Text block
-- Start --

It's used later in the question with the middle resistors being treated as a plastic layer, but I'm struggling with the first part of the question which is to calculate the total resistance R across the terminals on the left. What I tried is to treat the sections individually, that is:

This section has resistance \$ R_1 = 2r_a + r_b \$. I then considered adding another loop to this as essentially adding another resistor \$R_1\$ in parallel to the first loop, so this would have resistance $$\frac{1}{R_2} = \frac{1}{R_1} + \frac{1}{R_1} $$ so $$R_2 = \frac{2r_a + r_b}{2}$$

Following this logic, the resistance of \$n\$ loops would be $$R_n = \frac{2r_a + r_b}{n}$$ I don't think this makes sense since for \$n \rightarrow \infty\$, \$R_n \rightarrow 0\$. Am I missing something with this? I assume I did something wrong with the parallel/series treatment but I'm not sure.

-- End --

Requests
1. In the resistor ladder post, why does the poster doubt the formula for the resistance of n loops?
2. Proceed with the resistor ladder post from its last sentence.
The rows after the resistor ladder post are separate material.

Stored rows
-- Start --

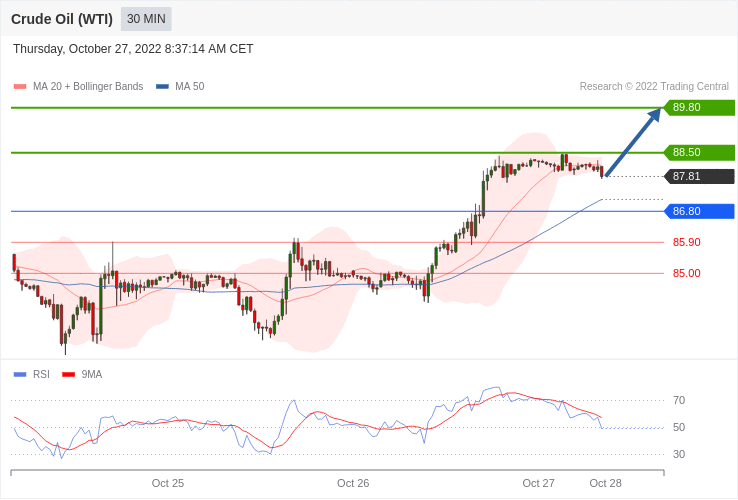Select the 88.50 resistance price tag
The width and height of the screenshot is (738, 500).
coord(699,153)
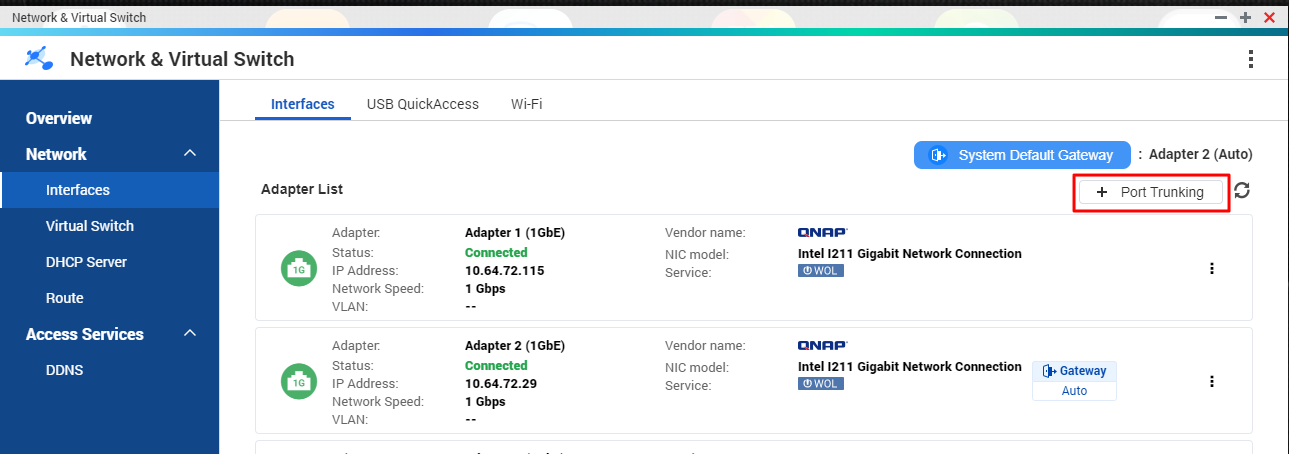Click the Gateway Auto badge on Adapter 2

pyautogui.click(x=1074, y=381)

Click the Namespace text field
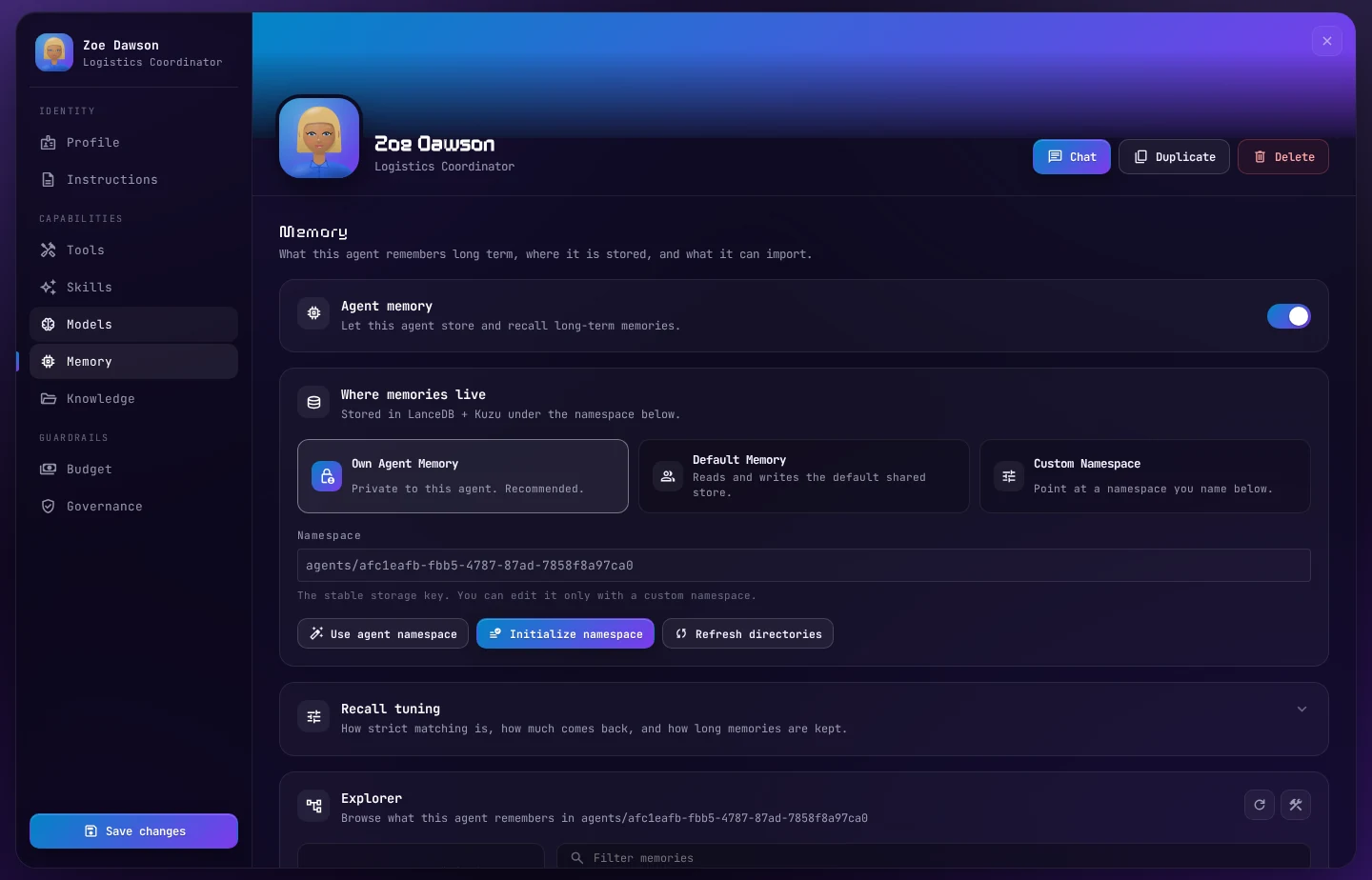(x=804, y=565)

-- End --
-- Start --

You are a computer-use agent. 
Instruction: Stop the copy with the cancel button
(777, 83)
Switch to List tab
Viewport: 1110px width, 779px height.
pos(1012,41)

-- End --
-- Start --

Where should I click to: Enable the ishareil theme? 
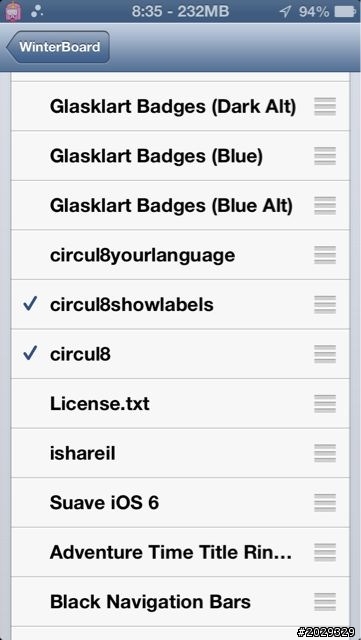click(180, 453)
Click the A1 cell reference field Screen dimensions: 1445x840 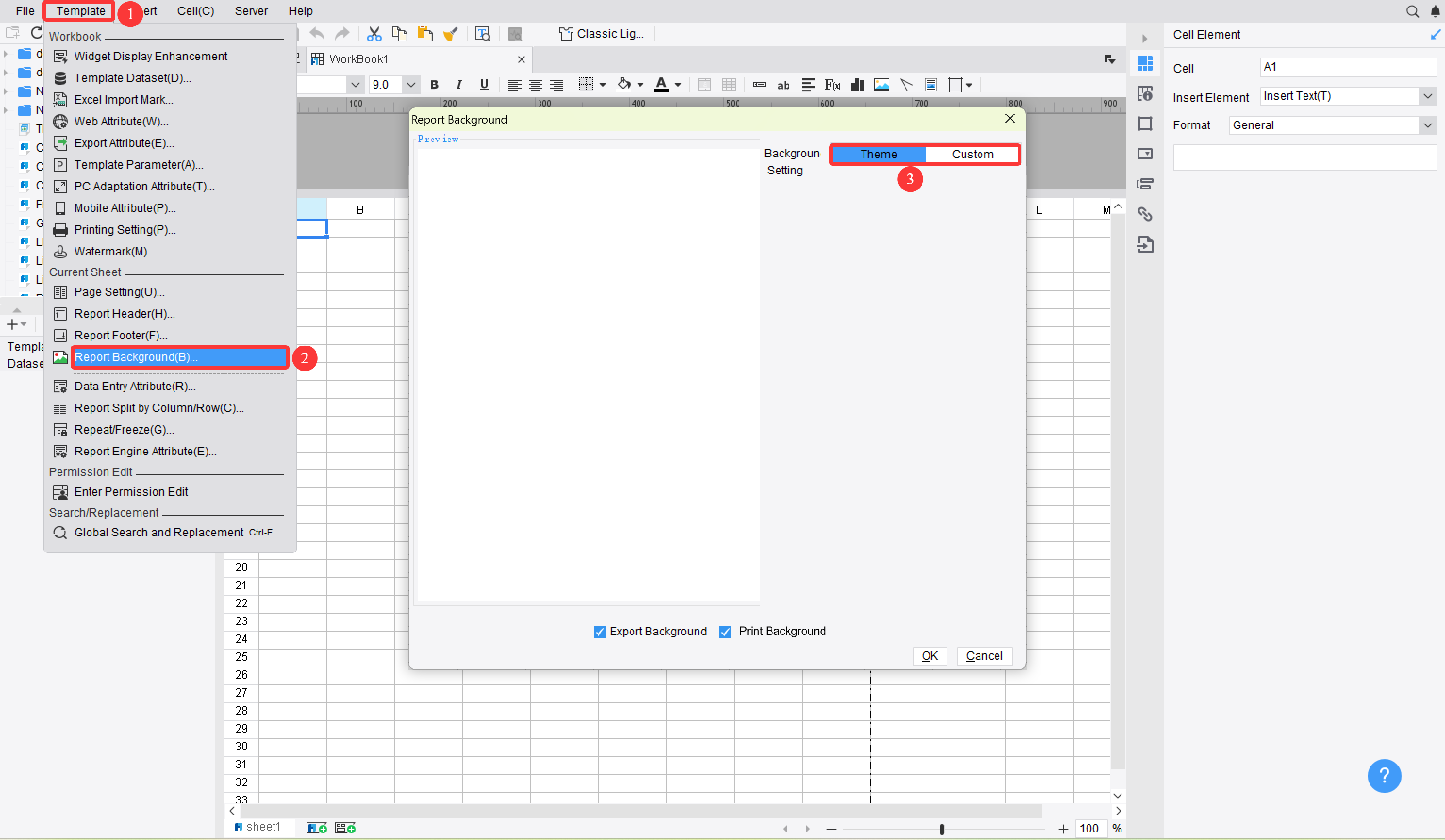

-- End --

Results for each task
1. The formula gives a resistance that goes to zero as n goes to infinity.

2.
The full question is:

The network of resistors shown in the Figure below contains a large number of identical segments and has an overall resistance \$R\$ as measured across the terminals on the left. Segments are added to the front of the network until eventually adding extra units makes no difference to \$R\$. Find \$R\$ in terms of the resistances \$r_a\$ and \$r_b\$.

1: Use the result to estimate the ultimate resistance of an infinitely-long twin-core cable made of copper wires (area 1.2mm, conductivity \$σ = 6 \cdot 10^7Ω^{−1}/m^{−1}\$). The 2mm gap between the wires is completely filled with plastic (resistivity \$ρ = 10^{13}Ω/m\$). Assume that the effective dimensions of the plastic layer are 1mm x 2mm.

2: *Roughly estimate the length of cable needed to establish this resistance.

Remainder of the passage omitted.